A CVT adds a second element on the secondary side in the form of a tank circuit (LC circuit) – essentially a large capacitor – along with a magnetic shunt that ‘short circuits’ part of the magnetic flux between the primary and secondary side. The result of this is that even as the primary side is kept well below the saturation point where efficiency plummets, the secondary side is kept within this saturation region, enabling a very constant output voltage across a wide range of input voltages. For the Centurion’s power supply this input range goes from 90 to 130 VAC.

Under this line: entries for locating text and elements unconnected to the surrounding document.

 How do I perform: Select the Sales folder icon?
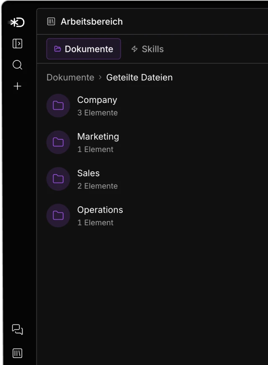[x=58, y=179]
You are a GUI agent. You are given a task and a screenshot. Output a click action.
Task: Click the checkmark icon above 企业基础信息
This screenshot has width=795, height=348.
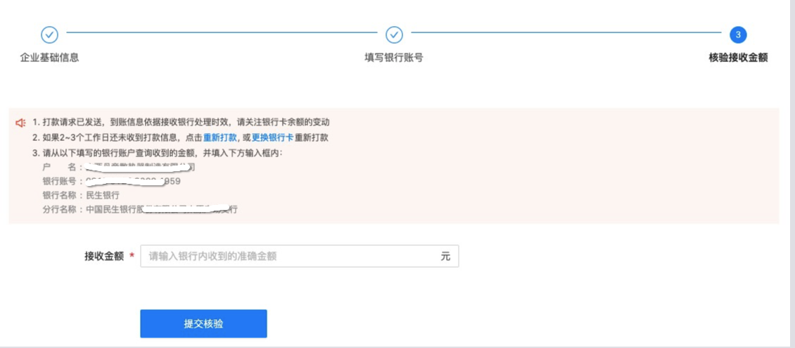click(49, 35)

Although this is an obvious benefit of CVTs, the drawbacks are also plentiful. One is that keeping the secondary side in saturation produces more waste heat, another is that CVTs produce a distinct whine and the CVT is much more sensitive to grid frequency changes than a regular transformer. Even so, they still find many uses today where galvanic isolation and resilience against voltage fluctuations are important.
As for the reason why this Centurion’s power supply was torn down in the first place, this was due to a missing +24VDC rail, which was traced down to a dead electrolytic filter capacitor after days of crowd-sourced reverse-engineering and creating the first complete Centurion power supply schematic in probably many decades.